• _WHAT THE EXERCISE ASKS_: Copy out the data below line for line, word for word, with the pictures omitted.

• _INFORMATION SUPPLIED_:
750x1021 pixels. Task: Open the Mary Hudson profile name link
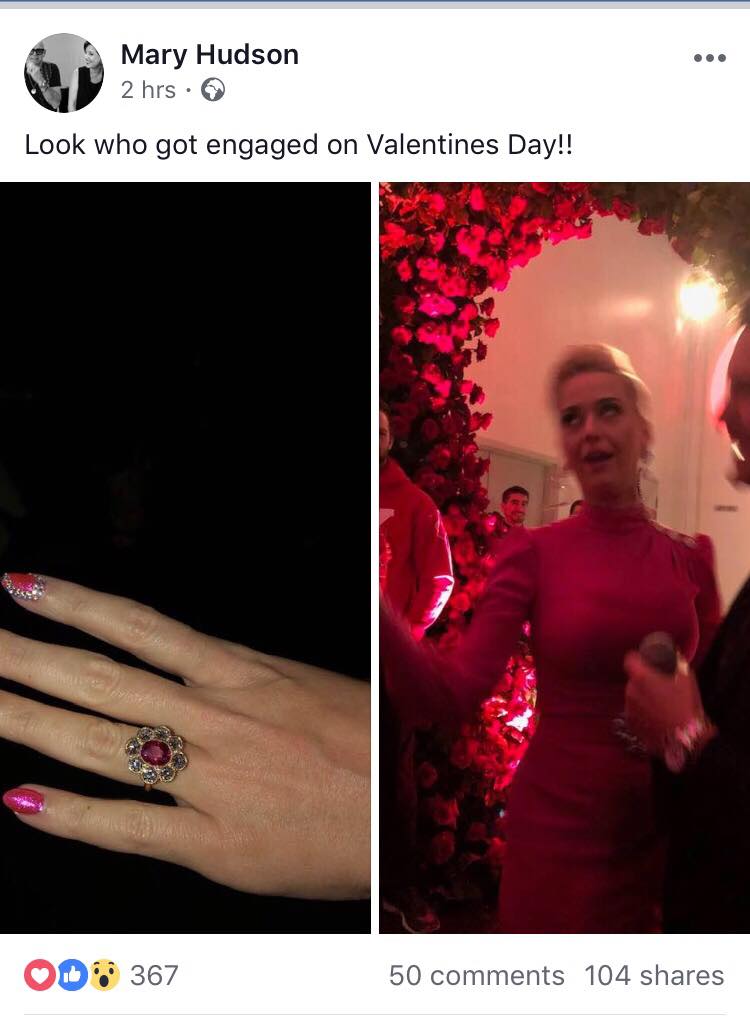[210, 55]
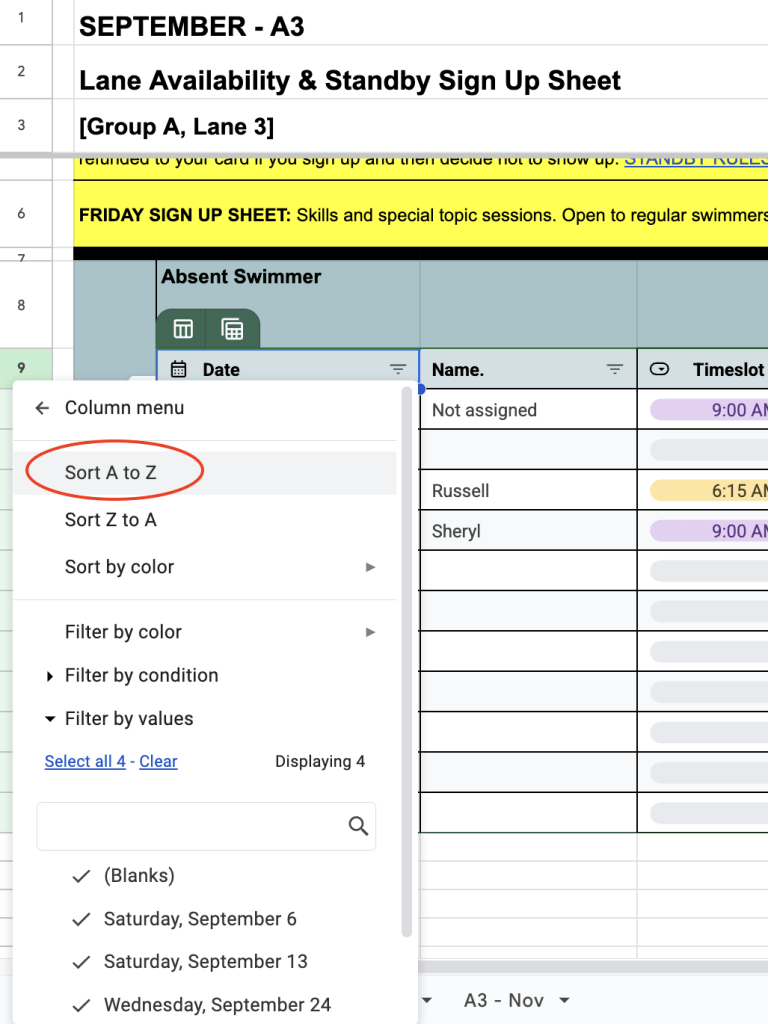Click the back arrow in Column menu
Screen dimensions: 768x1024
point(42,408)
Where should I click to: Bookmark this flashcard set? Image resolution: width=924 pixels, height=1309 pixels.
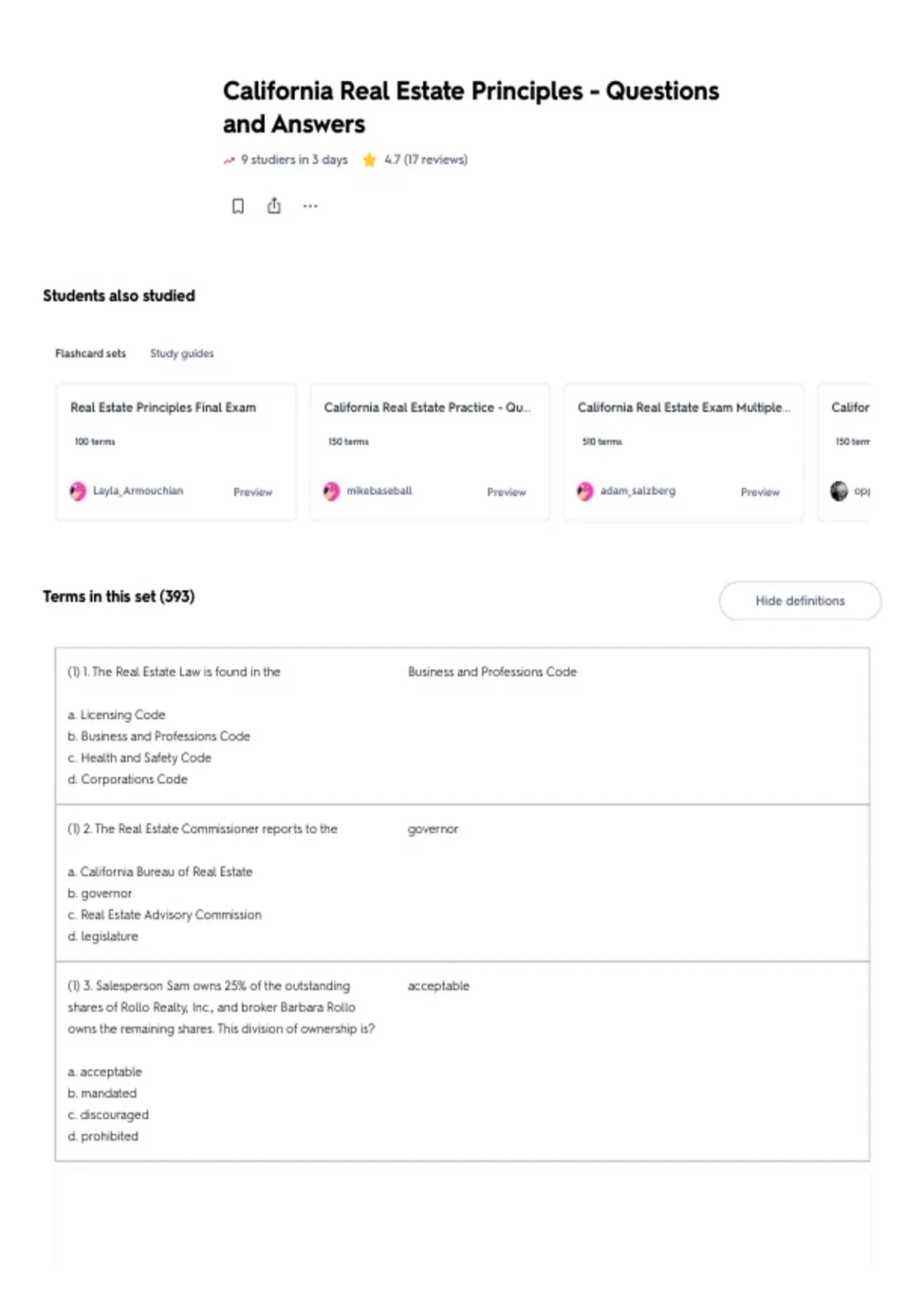[238, 206]
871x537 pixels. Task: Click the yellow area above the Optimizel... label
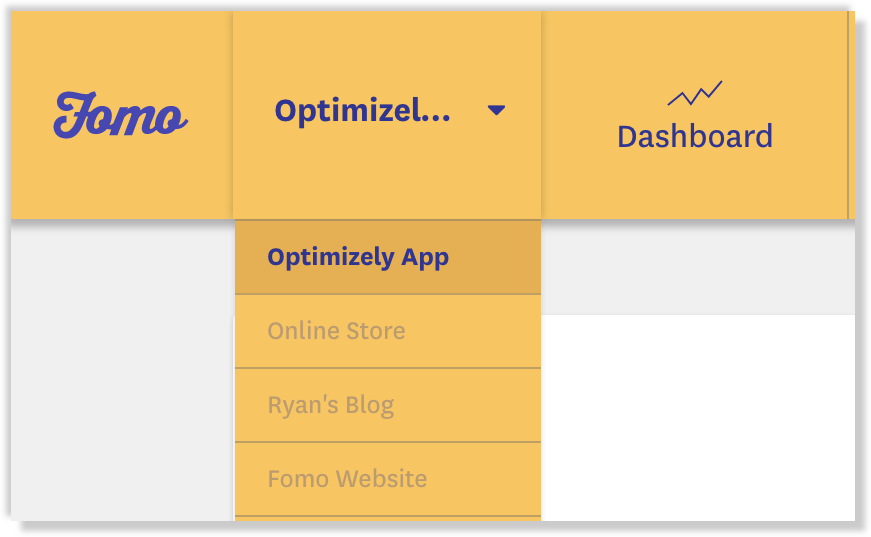coord(387,53)
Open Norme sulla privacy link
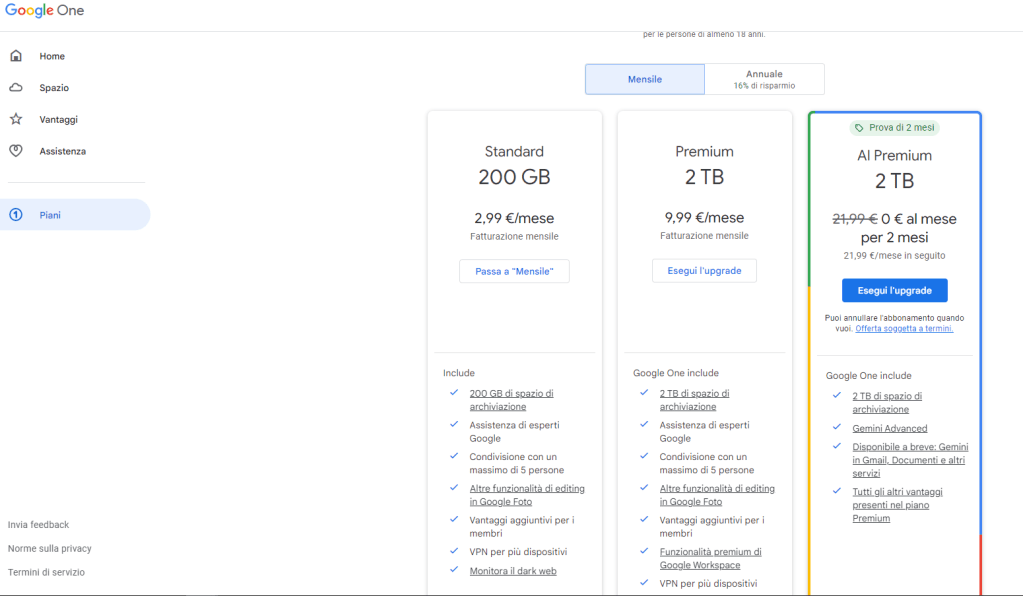This screenshot has width=1023, height=596. (x=49, y=548)
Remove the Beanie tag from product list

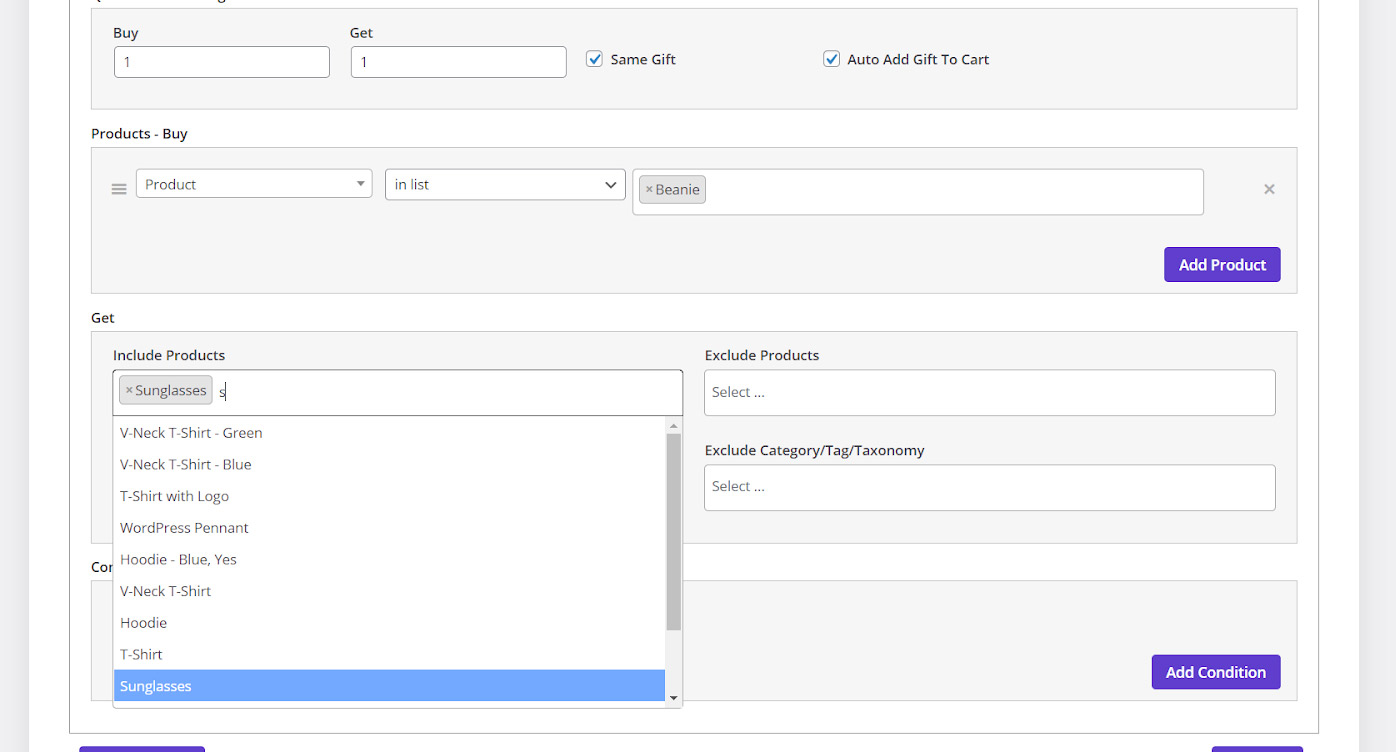coord(649,190)
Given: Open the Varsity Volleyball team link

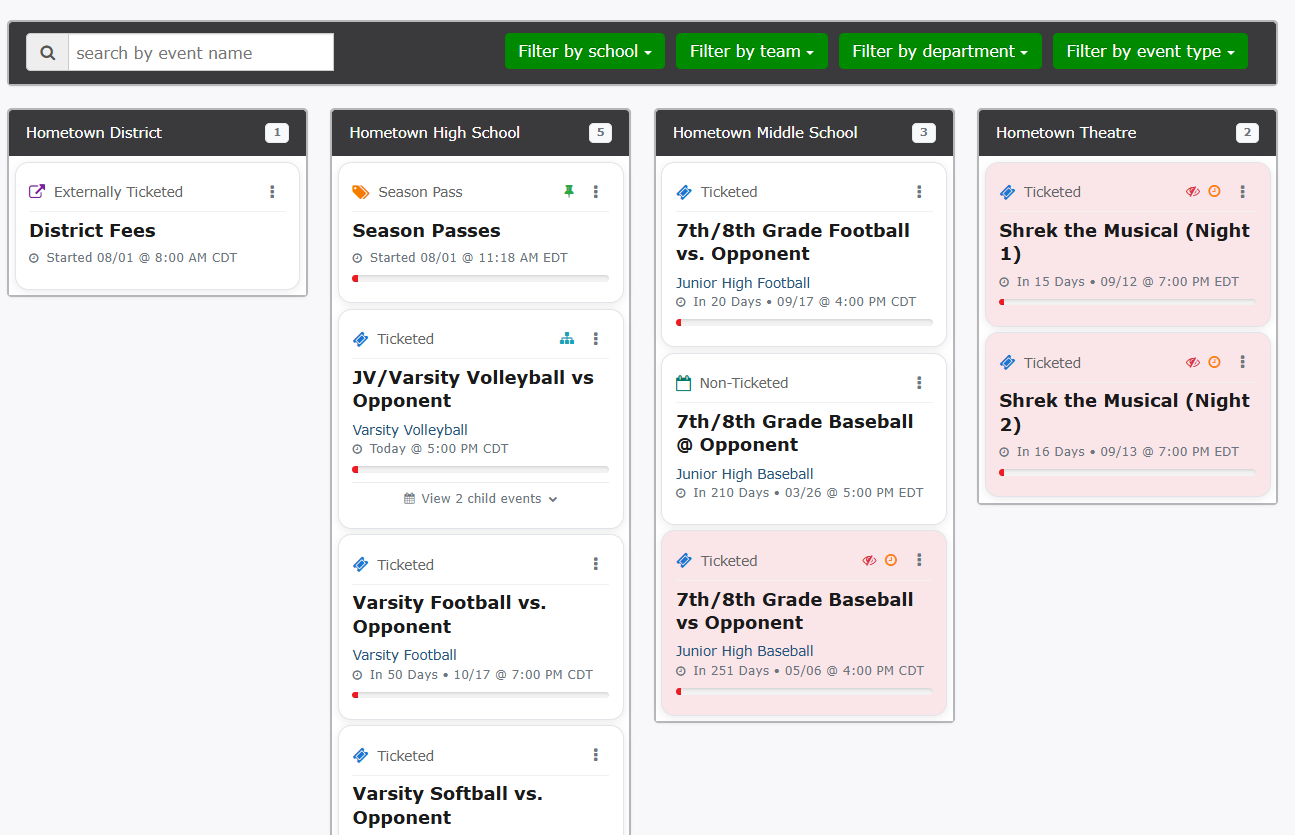Looking at the screenshot, I should pyautogui.click(x=410, y=430).
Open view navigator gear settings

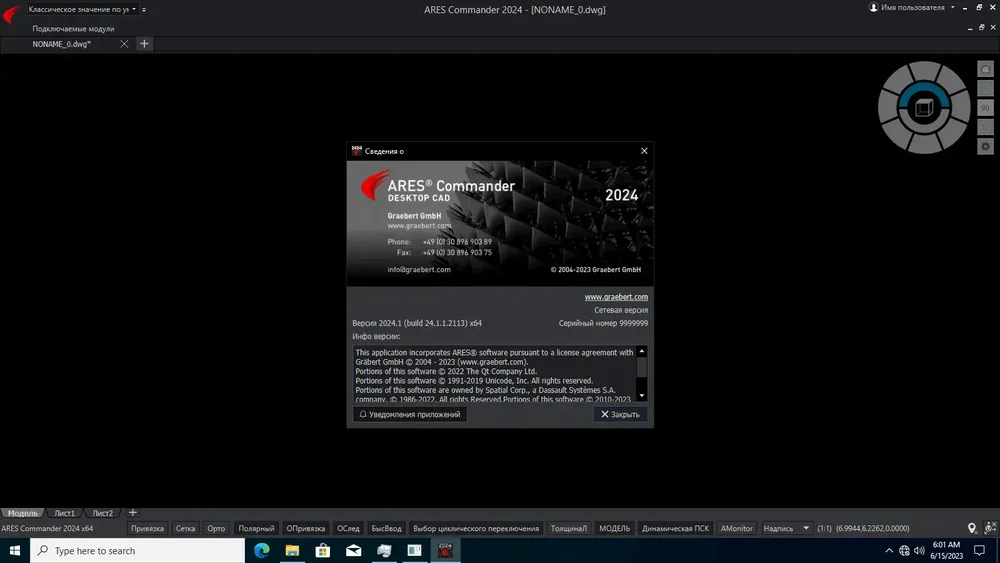point(985,147)
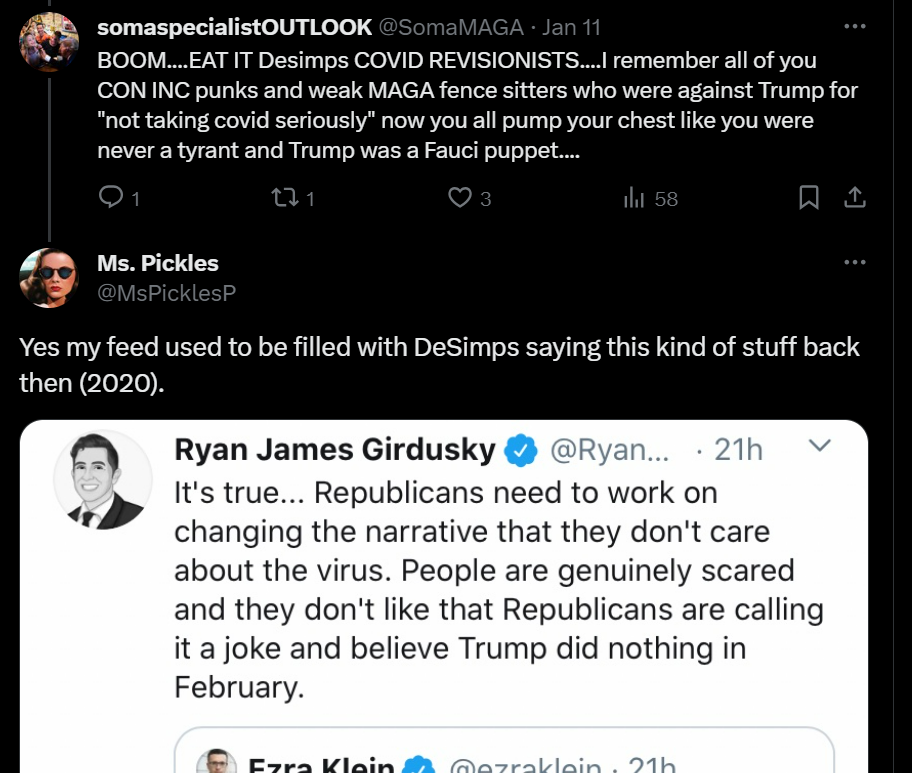Select the Ryan James Girdusky name
This screenshot has width=912, height=773.
click(335, 450)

• _FULL RESPONSE_:
750x1021 pixels. Task: Open the Mary Hudson profile name link
[210, 55]
Click the back arrow in Column menu
Screen dimensions: 768x1024
point(42,408)
Where should I click to: Bookmark this flashcard set? Image resolution: width=924 pixels, height=1309 pixels.
[238, 206]
871x537 pixels. Task: Click the yellow area above the Optimizel... label
coord(387,53)
Open Norme sulla privacy link
This screenshot has width=1023, height=596. (x=49, y=548)
Remove the Beanie tag from product list

coord(649,190)
Given: Open the Varsity Volleyball team link

Looking at the screenshot, I should pyautogui.click(x=410, y=430).
Open view navigator gear settings

point(985,147)
Select the Ryan James Girdusky name
This screenshot has width=912, height=773.
click(335, 450)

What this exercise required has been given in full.